Gist, States Rights
At the battles of Chickamauga and Chattanooga, and throughout the Atlanta Campaign, Gist proved a reliable and respected commander.
Lawyer, soldier. Gist was born September 3, 1831, at the family home, Wyoming, in Union District, the ninth of ten children born to Nathaniel Gist and Elizabeth McDaniel. His birth during the nullification crisis prompted his father to give him the unique name.
Schooled at Mount Zion Institute in Winnsboro, Gist was admitted to South Carolina College as a sophomore in 1847. On graduation in 1850 he returned home and began to read law. The following year he entered law school at Harvard University but left the school after one year. In 1853 he was admitted to the South Carolina Bar and established a law office in Unionville. That year Gist joined the state militia, as a captain commanding the Johnson Rifles. The following year, Governor James H. Adams appointed him his aide-de-camp with the rank of lieutenant colonel. In 1856, at age twenty-four, Gist was elected brigadier general, commanding the Ninth Brigade. His cousin, Governor William Henry Gist, appointed him his “Especial Aid-de-Camp” in 1858; in April 1860 General Gist resigned his commission with the Ninth Brigade.
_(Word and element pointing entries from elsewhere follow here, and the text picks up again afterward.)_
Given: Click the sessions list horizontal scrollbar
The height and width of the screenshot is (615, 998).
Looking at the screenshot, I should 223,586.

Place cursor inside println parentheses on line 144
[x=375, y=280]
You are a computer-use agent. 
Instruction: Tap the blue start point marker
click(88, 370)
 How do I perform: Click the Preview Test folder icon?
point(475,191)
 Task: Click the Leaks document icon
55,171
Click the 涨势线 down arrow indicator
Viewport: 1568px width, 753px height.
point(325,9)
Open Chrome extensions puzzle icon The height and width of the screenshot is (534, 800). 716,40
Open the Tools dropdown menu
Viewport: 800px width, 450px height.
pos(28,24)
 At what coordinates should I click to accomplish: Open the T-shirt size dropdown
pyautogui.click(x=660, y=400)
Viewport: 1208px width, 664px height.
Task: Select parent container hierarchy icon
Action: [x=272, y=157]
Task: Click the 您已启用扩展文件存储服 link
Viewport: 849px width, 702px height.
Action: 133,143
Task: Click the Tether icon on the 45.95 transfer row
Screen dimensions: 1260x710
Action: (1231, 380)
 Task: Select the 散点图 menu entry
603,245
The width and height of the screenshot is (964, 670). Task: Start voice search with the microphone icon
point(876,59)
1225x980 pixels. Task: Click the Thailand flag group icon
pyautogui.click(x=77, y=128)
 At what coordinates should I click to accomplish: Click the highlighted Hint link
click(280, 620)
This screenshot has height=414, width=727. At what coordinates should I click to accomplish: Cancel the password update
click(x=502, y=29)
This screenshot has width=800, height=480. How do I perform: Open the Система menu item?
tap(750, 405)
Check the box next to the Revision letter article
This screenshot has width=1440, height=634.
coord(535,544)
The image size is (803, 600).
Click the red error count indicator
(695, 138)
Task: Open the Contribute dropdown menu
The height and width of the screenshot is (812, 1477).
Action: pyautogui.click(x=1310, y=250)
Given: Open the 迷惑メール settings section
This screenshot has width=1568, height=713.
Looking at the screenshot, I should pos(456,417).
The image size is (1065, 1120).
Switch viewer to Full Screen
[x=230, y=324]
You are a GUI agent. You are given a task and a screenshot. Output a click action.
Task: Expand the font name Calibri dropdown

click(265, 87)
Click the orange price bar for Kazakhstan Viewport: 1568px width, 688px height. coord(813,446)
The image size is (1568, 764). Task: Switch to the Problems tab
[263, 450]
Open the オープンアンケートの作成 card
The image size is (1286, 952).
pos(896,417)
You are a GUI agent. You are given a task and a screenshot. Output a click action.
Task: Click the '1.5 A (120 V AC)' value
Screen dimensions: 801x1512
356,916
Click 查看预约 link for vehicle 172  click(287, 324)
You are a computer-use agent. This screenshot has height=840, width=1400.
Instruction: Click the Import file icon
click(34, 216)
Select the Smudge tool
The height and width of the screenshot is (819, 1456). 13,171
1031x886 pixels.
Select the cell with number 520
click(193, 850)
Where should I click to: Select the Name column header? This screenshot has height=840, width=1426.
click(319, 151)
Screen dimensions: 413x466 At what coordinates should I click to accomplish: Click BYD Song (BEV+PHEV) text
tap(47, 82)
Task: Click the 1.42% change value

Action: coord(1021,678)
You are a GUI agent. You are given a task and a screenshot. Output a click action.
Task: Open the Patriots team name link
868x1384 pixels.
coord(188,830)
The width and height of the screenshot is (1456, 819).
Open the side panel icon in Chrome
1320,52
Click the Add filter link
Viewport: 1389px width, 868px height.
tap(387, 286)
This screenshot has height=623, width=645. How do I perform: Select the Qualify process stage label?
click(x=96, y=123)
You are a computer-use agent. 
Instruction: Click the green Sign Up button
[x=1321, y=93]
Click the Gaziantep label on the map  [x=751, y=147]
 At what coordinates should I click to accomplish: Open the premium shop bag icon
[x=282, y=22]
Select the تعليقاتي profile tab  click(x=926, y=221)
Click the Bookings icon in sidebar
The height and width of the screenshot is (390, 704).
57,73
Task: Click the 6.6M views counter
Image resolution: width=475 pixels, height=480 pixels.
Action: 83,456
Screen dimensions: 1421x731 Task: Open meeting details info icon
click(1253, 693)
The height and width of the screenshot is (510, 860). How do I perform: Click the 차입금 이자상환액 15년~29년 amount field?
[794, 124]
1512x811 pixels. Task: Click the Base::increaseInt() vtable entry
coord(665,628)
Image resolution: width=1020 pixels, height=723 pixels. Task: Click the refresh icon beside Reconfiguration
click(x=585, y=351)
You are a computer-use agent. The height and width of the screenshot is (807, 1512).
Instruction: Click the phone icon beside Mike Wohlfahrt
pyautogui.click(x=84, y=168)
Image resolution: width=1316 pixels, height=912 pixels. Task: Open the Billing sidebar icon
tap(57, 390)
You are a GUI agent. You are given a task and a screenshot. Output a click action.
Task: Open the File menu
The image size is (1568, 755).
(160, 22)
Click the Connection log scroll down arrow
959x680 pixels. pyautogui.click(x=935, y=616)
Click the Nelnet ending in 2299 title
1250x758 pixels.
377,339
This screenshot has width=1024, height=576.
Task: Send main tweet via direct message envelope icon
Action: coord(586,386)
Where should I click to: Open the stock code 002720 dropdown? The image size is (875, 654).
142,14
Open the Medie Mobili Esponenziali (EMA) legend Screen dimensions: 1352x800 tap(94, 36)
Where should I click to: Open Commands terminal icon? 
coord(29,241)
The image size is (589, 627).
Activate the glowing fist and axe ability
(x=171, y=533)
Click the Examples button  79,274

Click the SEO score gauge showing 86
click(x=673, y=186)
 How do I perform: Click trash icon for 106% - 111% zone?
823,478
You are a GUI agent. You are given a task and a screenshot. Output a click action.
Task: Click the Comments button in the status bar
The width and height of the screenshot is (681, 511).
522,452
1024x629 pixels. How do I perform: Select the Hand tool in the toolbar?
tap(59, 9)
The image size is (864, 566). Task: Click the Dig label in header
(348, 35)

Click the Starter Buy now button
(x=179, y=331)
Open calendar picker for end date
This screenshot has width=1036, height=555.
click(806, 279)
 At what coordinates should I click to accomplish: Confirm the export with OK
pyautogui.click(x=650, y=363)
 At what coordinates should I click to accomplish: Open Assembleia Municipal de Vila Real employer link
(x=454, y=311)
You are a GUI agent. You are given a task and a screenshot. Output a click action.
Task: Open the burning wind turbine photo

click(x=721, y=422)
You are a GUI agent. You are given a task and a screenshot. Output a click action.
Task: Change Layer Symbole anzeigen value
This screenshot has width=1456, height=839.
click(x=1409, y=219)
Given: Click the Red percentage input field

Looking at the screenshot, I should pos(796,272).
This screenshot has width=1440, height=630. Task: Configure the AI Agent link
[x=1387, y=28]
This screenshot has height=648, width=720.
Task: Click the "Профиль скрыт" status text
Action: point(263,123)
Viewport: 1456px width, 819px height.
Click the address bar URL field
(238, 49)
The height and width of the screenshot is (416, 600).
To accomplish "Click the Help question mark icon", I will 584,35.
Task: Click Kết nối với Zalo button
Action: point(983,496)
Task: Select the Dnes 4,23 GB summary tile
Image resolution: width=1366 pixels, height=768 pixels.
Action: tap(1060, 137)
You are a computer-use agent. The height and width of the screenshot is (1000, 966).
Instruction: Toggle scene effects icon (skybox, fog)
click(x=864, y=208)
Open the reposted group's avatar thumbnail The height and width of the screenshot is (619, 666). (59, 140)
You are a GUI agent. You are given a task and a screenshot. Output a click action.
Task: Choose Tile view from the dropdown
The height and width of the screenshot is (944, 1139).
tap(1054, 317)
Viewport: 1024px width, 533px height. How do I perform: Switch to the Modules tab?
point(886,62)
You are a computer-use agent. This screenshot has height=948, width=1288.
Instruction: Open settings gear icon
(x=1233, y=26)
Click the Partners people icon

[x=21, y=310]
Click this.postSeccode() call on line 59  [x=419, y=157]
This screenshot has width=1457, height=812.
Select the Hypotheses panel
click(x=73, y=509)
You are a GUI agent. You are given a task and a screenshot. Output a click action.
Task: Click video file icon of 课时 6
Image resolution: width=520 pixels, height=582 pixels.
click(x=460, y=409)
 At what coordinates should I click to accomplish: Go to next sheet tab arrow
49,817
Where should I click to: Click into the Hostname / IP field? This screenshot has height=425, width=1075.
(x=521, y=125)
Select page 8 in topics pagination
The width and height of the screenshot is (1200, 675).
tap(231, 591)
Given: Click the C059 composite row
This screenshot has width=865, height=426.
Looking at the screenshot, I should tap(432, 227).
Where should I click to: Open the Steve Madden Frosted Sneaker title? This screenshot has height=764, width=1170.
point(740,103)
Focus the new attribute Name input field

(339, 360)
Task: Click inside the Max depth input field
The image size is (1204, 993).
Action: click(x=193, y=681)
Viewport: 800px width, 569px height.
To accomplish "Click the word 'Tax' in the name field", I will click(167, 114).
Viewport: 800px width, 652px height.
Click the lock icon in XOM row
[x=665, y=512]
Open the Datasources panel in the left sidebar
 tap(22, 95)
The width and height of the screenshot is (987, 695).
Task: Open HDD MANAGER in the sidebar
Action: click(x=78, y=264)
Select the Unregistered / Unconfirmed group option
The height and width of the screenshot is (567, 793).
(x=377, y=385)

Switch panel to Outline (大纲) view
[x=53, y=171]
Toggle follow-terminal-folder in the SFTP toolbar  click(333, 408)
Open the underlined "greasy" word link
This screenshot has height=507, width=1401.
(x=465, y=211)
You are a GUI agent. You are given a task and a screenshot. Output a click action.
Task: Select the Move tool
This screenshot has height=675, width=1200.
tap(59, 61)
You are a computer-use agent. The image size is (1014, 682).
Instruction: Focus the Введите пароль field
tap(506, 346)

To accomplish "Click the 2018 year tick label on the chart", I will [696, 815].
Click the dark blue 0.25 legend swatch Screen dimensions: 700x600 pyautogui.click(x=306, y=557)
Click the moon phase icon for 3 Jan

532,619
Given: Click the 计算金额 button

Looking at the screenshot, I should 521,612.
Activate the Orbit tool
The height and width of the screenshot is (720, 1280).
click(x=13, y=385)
In January 1861 Governor Francis W. Pickens appointed Gist the state’s Adjutant and Inspector General. After the bombardment of Fort Sumter in April, Gist went to Virginia and served as a volunteer aide on the staff of Brigadier General Bernard E. Bee. At the Battle of First Manassas, Bee was mortally wounded and Gist was given command of the remnants of the South Carolinian’s brigade.
He too was wounded in the battle but recovered and soon returned to the state to resume his duties as Adjutant and Inspector General. On March 20, 1862, Gist resigned and accepted a commission as brigadier general in the Confederate army. He was assigned to the Charleston area, and with the exception of a brief assignment in North Carolina, General Gist served in the defense of the city until May 1863. On May 3 Gist was given command of an infantry brigade and ordered to join a column assembling at Jackson, Mississippi, in response to federal operations against Vicksburg. Just before leaving, he married Jane M. Adams, daughter of former governor Adams, spent two days with his wife, and then headed west. The South Carolinian saw limited action in the Vicksburg campaign. Following the city’s surrender, he was ordered to reinforce the Army of Tennessee in northern Georgia.
At the battles of Chickamauga and Chattanooga, and throughout the Atlanta Campaign, Gist proved a reliable and respected commander. Following the evacuation of Atlanta, the Army of Tennessee advanced north and in November entered Tennessee. While leading his brigade in the November 30, 1864, Battle of Franklin, Gist was wounded twice, in the thigh and then in the chest. The second wound proved fatal, and about 8:30 p.m. he died, one of six Confederate generals killed or mortally wounded in the battle. He was buried in a local family cemetery, but in 1866 the remains of States Rights Gist were returned to South Carolina and interred in the Trinity Episcopal Church cemetery in Columbia.
Cisco, Walter Brian. States Rights Gist: A South Carolina General of the Civil War. Shippensburg, Pa.: White Mane, 1991.